Osteomyelitis, which is most commonly caused by the bacteria Staphylococcus aureus, often requires surgery to remove the dead or damaged bone and patients require a long-term systemic high dose of antibiotics and often bone grafting. However, antibiotic resistance is an increasingly concerning issue with 70% of bacteria being resistant to some/all antibiotics The RCSI team have looked at using non-antibiotic antibacterial agents in combination with collagen biomaterial scaffolds which have proven bone regenerative capacity. In collaboration with the University of Erlangen-Nuremberg in Germany, the team have produced a material which combines the porous collagen scaffold with bone forming bioactive glass particles which release antimicrobial copper ions resulting in a material which has excellent capacity for bone repair while also having the capability to kill bacteria.

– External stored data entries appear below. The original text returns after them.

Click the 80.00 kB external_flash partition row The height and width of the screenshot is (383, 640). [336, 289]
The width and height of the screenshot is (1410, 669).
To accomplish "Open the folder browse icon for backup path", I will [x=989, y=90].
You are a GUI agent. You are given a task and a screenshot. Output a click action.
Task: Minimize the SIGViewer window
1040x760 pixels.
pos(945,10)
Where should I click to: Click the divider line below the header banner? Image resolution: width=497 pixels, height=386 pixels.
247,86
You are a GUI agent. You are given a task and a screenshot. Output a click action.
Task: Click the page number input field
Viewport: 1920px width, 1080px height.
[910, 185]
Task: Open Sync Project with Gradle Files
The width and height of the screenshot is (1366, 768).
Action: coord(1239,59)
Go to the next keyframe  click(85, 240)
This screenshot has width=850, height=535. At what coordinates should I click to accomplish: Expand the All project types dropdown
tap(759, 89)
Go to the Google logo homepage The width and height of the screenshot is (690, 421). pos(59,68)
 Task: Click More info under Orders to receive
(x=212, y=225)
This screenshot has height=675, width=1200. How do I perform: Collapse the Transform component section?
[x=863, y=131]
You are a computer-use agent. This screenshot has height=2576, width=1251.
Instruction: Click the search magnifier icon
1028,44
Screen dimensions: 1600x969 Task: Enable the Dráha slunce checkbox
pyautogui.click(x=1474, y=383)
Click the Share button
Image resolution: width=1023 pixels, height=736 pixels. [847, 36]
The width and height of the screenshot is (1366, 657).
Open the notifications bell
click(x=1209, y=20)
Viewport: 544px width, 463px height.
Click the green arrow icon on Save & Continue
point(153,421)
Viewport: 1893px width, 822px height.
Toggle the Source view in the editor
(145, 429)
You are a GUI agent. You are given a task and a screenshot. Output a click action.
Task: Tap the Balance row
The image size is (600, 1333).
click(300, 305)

Professor Fergal O'Brien from the Department of Anatomy in RCSI who is lead-Principal Investigator on the project and Deputy Director of AMBER said: "Our research has demonstrated that combining this new copper doped bioactive glass material onto collagen scaffolds yields a technology which has both a capacity to regenerate bone and also an antibacterial effect, reducing Staphylococcus aureus growth on the site of infection. This might be an important development for patients with osteomyelitis, by improving the success of bone grafts and eliminating the need for long-term antibiotic treatment - thus potentially improving the quality of life for patients who are recovering from this serious and often debilitating condition."